Parks board recommends sale of beer at golf course
The Nevada Parks Board voted 5-1 during their April 2008 meeting to recommend that the Nevada City Council allow the sale and consumption of beer at the Frank E. Peters Municipal Golf Course to help stem the $100,000 to $150,000 deficit at the course and to address the problem of golfers ignoring the ban on consumption of alcohol at the course.
When the city council finally considered the matter in August 2008, the council passed the measure 3-2 on its first reading and with Tim Wells absent for the second reading deadlocked 2-2, ending the issue.
Now, one year later, the parks board again voted Wednesday evening, this time 7-0, to recommend that the council amend the city code to allow the sale and consumption of beer and wine coolers at the golf course. This time the vote was in response to a recommendation from a sub-committee set up to look at ways to make the course more viable financially.
"This is being done nationwide to offset expenses. It would help keep golfers here rather than going elsewhere," Cat McGrath-Farmer, sub-committee chairman, told the board.
"In the past I remember hearing that it could bring in about $12,000," Jim Novak, parks board president, said.
"This is not a beer-free golf course," Warren Schooley, parks board member, said, adding that this way the golf course will get the money from the beer consumed.
This was just one of several suggestions this sub-committee made to help the course make more money.
McGrath-Farmer told the board that they also thought the clubhouse should be enlarged and eventually have more food available.
In the meantime, she said, if they were to set up a grill outside the clubhouse during tournaments the course could add to their revenue, instead of letting the tournament organizers provide their own food.
She told the board that other suggestions included a family pass for the course and a family pass for both the golf course and the Walton Family Aquatic Center, with the pass including the entire family, and holding a local parent/youth golf tournament on week day evenings.
"This would encourage family use," she said.
One problem the sub-committee would like to see addressed is promotion of the course.
She said they would like to see a virtual tour on the Internet of the course.
"You have a championship course.

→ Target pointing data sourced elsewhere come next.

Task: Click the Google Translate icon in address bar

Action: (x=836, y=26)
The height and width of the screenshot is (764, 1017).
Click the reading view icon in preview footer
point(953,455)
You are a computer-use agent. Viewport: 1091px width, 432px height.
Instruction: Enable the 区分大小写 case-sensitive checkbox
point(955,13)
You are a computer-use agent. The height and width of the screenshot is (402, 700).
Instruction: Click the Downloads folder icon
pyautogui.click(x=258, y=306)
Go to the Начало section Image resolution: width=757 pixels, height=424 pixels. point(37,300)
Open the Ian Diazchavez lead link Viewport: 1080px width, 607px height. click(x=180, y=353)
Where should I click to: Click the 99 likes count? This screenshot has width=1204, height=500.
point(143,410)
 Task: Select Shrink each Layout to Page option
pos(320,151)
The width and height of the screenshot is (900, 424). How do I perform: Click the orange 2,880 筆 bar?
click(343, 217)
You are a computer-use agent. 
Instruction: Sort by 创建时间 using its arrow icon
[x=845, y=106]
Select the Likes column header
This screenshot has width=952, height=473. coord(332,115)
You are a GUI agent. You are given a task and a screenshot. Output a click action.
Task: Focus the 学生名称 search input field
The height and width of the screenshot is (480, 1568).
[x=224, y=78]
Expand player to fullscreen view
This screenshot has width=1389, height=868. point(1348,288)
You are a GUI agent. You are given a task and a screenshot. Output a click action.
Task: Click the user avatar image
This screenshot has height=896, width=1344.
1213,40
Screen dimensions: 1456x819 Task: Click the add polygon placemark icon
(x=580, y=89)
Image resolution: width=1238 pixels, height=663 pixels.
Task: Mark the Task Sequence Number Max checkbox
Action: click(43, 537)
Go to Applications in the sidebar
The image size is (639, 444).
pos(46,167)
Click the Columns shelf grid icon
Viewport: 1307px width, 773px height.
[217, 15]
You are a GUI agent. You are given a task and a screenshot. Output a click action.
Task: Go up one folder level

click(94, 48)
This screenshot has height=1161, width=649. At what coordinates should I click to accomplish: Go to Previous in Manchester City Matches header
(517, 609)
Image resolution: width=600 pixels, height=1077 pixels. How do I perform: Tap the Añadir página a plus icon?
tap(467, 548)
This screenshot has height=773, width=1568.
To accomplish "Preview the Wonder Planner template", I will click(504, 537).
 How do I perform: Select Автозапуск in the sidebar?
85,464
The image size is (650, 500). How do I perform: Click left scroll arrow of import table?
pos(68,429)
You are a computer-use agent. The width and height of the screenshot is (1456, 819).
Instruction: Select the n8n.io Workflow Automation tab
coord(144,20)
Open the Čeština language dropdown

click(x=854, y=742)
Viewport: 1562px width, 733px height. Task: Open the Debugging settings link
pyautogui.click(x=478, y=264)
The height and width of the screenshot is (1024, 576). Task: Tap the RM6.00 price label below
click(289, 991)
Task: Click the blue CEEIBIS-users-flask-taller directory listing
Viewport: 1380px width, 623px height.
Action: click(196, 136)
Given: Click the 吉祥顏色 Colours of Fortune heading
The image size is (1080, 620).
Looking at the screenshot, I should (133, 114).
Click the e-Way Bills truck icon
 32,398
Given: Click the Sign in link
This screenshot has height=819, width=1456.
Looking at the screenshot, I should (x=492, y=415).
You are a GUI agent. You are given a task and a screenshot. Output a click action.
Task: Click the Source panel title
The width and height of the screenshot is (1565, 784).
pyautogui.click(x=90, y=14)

It needs to be promoted," she said.
Other suggestions included landscaping and planting more flowers on the course at the different holes and tee boxes to add more color, repair the asphalt cart paths and incorporate a yearly maintenance into the budget and correct the flooding problems on some sections of the course so it can be played in wet weather.
"Having more color on the course makes it easier to promote the course," she said.
A major loss of revenue to the course is privately owned golf carts. McGrath-Farmer said the group recommended that the private ownership of golf carts be phased out, as the current private carts wear out.
"The cart revenue is a viable option to earn revenue for the course," she said.
"These are all things that we have suggested and never got implemented," Novak said.
"The community as a whole must understand the importance of the golf course and the need to offset expenses," McGrath-Farmer said.